Spirituality can give a ‘direct perception’ of the workings of the world. However, this perception can be as wrong (in parts) as the axioms deployed by Reason. Acting on this perception may also not have the results which are intended.

As I have argued previously, modern ideas of ‘Reason’ made their way into the West as part of a spiritual vision that God had made the world in a way which was uncoverable by human thought processes and deduction. God did not cheat and God was not irrational. Reason is based on this intuition/tradition that reality is reasonable and explicable.

There are two big differences between modern patterns of science and traditional patterns of reason.

Firstly scientists try to interact with nature to find out if the conclusions from their theories are the same as expected. The reasonableness of the proposition is not recognised as enough to guarantee its truth. Science demands an open interaction with reality, not with hunches or intuitions – although hunches, intuitions and spiritual experiences, may lead to suspicions the theories do not work, or to new theories (which then need to be tested).

Secondly, scientists frequently attack the axioms of science, or conduct thought experiments to see what would happen if the axioms were different.

Frequently these processes lead to power struggles (scientists are humans, and they work for the State or private enterprise, both of which may have their own non-reasonable drives). However, the ultimate ideal arbiter is the interaction with Nature – the experiment.

One of the axioms of science is that, ideally, the people participating in the experiment should not make a difference to the experimental results. The experiment must be replicable to be true.

Scientists tend to ignore things which are not replicable, not testable or which seem to be personal. This may limit their effectiveness, or their ability to relate to other humans.

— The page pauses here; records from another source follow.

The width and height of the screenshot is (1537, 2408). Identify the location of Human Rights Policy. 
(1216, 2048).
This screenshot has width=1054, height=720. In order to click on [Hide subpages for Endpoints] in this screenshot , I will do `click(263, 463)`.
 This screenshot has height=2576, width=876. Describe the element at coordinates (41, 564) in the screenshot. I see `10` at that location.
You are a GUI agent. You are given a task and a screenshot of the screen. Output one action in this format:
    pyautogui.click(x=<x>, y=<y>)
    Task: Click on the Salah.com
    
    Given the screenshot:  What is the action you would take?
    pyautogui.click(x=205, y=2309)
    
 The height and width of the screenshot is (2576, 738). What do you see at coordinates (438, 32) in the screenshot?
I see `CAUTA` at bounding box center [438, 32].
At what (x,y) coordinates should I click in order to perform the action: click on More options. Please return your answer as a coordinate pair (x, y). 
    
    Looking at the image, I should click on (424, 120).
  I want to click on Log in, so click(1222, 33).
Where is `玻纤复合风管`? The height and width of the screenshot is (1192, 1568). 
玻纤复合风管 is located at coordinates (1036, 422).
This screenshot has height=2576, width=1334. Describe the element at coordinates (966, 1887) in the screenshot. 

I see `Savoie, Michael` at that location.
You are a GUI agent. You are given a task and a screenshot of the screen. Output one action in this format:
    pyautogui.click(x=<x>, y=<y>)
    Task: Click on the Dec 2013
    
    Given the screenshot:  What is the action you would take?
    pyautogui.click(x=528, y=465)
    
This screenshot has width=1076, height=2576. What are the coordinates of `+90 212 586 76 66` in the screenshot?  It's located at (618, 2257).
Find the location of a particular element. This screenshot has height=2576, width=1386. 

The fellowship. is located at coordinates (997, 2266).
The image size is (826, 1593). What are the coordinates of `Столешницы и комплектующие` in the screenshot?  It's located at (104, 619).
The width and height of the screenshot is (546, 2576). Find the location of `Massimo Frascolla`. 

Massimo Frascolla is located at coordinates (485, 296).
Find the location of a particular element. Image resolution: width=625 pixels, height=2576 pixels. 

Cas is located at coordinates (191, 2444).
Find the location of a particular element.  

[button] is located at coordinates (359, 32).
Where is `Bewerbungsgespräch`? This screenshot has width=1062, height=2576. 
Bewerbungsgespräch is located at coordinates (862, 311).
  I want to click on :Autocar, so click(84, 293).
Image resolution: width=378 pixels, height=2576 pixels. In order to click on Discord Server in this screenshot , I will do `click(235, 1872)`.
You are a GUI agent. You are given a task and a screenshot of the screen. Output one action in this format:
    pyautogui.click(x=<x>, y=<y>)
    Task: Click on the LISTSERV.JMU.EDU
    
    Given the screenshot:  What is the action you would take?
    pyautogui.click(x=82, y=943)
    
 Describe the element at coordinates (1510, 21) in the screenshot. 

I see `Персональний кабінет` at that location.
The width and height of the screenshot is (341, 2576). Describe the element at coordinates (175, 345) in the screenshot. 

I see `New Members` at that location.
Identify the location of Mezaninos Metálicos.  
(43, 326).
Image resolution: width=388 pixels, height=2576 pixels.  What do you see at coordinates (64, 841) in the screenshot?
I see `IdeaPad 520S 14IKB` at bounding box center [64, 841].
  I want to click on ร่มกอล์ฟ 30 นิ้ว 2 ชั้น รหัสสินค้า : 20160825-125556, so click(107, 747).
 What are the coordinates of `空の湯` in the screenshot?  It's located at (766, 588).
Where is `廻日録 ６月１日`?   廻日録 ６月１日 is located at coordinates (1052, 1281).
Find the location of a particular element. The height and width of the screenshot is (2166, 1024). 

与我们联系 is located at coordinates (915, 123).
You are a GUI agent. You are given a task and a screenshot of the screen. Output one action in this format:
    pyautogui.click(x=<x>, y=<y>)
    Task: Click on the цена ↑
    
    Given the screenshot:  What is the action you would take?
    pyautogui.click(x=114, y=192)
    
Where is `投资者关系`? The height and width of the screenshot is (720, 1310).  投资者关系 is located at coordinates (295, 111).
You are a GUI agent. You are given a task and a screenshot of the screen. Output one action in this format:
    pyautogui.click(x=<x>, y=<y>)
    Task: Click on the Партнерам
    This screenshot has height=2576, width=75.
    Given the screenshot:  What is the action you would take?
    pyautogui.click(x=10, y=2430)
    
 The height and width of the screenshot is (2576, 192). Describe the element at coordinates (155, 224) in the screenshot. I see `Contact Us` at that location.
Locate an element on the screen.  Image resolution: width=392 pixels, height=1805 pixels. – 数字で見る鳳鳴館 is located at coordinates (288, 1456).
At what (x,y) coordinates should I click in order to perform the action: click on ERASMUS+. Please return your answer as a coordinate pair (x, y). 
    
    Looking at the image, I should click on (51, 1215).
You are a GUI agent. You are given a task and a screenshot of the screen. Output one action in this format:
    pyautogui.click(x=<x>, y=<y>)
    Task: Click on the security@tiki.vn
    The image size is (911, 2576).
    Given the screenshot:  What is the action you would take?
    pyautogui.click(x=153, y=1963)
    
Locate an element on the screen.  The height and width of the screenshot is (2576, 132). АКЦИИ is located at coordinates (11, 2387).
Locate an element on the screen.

Spirituality, especially in an organised form, rarely does any of this. Rather it tends to ignore any inaccuracies and teach them to students, holding that any deviation from the teaching is a problem. It is also expected that different people might get different results depending on their virtue, dedication or whatever. So failure to replicate the experiment is easily explained away as a moral or spiritual failing. Spiritual people tend to include more of what seems to be human, and can thereby seem more persuasive, as we all know that non-replicable, personal events are important to our lives. However, because of this, there is often nothing to decide between different visions other than violence – unless reason or science is admitted into the debate.

So the point is:
Both science and spirituality depend upon an ‘irrational’ intuition, or perception, of the nature of reality.

Scientists tend to deduce things from this intuition/vision and test them in interactions with nature. Testing is built into the discipline. Nature is the final arbiter. They tend to suppress personal factors which are important to people’s lives.

Spiritual people tend not to test their intuitions or perceptions. They accept them as truths, until they are superseded by new visions. They do generally accept and elaborate on personal issues, making those issues relevant and conceivable in life.

Both factors are needed for the whole human.